→ PROBLEM STATEMENT
Please swap "Identify the location of" for "Find the position of" in everything from the first line down to the line containing "the messaging is", leaving all else unchanged. Give back only those lines.

======== SUPPLIED MATERIAL ========

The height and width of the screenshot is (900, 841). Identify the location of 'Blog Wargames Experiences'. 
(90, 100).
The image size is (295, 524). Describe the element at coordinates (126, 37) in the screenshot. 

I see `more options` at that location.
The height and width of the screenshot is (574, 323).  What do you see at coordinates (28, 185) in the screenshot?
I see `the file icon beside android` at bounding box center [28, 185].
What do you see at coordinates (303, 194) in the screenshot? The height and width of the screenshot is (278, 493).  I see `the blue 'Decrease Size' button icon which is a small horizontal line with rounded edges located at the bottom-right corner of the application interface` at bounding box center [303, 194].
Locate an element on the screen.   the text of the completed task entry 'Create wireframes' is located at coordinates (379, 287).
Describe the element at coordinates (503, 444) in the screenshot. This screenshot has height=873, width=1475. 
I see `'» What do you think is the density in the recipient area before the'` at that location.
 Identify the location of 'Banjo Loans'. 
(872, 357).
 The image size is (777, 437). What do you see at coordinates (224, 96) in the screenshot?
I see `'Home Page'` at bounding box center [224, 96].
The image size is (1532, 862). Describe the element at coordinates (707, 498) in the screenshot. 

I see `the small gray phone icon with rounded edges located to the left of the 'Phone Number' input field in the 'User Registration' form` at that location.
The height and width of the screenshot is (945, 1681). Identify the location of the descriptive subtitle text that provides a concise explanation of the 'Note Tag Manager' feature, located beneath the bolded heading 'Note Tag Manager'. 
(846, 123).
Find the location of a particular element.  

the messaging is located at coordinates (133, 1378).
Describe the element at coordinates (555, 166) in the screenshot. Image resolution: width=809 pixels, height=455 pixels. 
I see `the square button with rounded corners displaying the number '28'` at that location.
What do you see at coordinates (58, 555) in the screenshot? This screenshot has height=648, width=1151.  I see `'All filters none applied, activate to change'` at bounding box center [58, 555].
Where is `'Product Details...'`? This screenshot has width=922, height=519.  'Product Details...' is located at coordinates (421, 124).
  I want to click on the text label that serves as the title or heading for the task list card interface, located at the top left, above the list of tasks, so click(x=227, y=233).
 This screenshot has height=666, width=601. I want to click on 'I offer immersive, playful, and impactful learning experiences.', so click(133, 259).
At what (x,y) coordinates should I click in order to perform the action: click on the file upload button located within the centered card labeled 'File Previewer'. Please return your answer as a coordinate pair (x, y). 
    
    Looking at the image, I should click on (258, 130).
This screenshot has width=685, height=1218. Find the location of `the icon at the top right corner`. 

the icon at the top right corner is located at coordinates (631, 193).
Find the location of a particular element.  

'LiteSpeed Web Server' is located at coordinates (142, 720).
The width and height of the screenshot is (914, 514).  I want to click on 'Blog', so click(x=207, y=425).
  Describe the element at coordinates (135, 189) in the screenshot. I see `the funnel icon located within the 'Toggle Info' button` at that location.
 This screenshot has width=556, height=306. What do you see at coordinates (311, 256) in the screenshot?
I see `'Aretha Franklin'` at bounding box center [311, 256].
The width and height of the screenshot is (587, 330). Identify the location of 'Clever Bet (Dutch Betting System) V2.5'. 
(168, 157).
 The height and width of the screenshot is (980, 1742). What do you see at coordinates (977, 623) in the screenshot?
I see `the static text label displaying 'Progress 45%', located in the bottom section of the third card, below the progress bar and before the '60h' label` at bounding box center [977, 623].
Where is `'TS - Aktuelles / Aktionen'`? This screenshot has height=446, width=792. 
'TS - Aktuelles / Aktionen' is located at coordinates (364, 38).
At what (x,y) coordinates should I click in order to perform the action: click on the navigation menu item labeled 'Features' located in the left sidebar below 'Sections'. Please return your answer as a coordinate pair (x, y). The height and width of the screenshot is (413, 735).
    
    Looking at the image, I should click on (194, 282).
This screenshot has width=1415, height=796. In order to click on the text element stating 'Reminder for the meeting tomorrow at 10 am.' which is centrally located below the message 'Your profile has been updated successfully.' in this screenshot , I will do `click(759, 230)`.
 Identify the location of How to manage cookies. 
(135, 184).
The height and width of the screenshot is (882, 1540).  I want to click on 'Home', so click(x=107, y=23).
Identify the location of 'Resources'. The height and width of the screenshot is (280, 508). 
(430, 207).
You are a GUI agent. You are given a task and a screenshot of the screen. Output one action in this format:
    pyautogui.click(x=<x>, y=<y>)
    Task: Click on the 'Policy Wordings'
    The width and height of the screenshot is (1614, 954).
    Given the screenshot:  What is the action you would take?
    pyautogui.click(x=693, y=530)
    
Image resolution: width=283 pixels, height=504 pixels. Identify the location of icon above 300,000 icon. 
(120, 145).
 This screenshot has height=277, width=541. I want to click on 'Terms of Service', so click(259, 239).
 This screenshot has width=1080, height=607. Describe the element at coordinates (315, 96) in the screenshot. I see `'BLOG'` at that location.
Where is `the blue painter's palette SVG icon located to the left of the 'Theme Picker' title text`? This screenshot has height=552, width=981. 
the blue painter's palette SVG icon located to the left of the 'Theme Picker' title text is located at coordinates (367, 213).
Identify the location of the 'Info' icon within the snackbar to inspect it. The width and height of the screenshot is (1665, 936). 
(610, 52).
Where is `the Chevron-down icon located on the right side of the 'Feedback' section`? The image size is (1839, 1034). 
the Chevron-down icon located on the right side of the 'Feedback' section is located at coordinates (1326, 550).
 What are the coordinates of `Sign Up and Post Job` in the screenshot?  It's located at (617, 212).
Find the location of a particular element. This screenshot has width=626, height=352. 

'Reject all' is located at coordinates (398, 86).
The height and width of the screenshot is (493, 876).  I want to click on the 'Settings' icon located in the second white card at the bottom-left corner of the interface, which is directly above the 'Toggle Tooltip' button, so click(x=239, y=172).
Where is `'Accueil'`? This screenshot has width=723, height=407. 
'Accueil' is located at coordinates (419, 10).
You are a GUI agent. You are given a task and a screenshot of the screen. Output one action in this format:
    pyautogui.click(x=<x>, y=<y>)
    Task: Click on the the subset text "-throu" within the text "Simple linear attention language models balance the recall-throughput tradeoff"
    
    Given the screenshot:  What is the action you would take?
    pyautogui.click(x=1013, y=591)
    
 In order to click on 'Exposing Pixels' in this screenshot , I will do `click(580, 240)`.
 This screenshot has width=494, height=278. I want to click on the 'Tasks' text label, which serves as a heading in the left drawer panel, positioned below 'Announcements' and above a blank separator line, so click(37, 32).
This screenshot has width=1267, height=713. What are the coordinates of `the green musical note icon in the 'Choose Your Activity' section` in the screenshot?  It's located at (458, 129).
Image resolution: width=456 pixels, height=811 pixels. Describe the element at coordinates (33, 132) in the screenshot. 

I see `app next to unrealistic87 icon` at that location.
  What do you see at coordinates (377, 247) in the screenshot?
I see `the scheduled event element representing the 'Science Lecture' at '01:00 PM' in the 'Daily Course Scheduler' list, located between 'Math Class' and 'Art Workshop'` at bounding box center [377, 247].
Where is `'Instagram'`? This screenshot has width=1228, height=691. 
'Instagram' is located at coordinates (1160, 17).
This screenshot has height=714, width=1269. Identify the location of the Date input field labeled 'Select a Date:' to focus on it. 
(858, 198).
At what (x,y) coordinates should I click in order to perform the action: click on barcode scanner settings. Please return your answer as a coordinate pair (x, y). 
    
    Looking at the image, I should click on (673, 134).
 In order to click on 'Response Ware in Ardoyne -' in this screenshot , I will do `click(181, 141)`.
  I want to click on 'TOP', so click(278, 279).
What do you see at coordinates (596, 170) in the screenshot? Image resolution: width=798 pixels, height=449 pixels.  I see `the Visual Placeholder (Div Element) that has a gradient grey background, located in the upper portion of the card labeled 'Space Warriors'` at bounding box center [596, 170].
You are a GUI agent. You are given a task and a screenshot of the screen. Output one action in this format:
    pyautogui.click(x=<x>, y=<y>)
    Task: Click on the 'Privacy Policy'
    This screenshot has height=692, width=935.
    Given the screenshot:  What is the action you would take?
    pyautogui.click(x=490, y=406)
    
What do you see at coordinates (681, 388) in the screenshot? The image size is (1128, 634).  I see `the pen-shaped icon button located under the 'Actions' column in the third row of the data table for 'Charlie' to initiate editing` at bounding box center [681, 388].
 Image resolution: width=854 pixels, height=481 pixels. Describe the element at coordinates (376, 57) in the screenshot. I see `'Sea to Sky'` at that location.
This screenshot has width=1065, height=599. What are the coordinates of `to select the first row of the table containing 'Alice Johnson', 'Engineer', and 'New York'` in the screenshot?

========

→ RESPONSE TO THIS TASK
The height and width of the screenshot is (900, 841). Find the position of 'Blog Wargames Experiences'. 
(90, 100).
The image size is (295, 524). Describe the element at coordinates (126, 37) in the screenshot. 

I see `more options` at that location.
The height and width of the screenshot is (574, 323).  What do you see at coordinates (28, 185) in the screenshot?
I see `the file icon beside android` at bounding box center [28, 185].
What do you see at coordinates (303, 194) in the screenshot? The height and width of the screenshot is (278, 493).  I see `the blue 'Decrease Size' button icon which is a small horizontal line with rounded edges located at the bottom-right corner of the application interface` at bounding box center [303, 194].
Locate an element on the screen.   the text of the completed task entry 'Create wireframes' is located at coordinates (379, 287).
Describe the element at coordinates (503, 444) in the screenshot. This screenshot has height=873, width=1475. 
I see `'» What do you think is the density in the recipient area before the'` at that location.
 Find the position of 'Banjo Loans'. 
(872, 357).
 The image size is (777, 437). What do you see at coordinates (224, 96) in the screenshot?
I see `'Home Page'` at bounding box center [224, 96].
The image size is (1532, 862). Describe the element at coordinates (707, 498) in the screenshot. 

I see `the small gray phone icon with rounded edges located to the left of the 'Phone Number' input field in the 'User Registration' form` at that location.
The height and width of the screenshot is (945, 1681). Find the position of the descriptive subtitle text that provides a concise explanation of the 'Note Tag Manager' feature, located beneath the bolded heading 'Note Tag Manager'. 
(846, 123).
Find the location of a particular element.  

the messaging is located at coordinates (133, 1378).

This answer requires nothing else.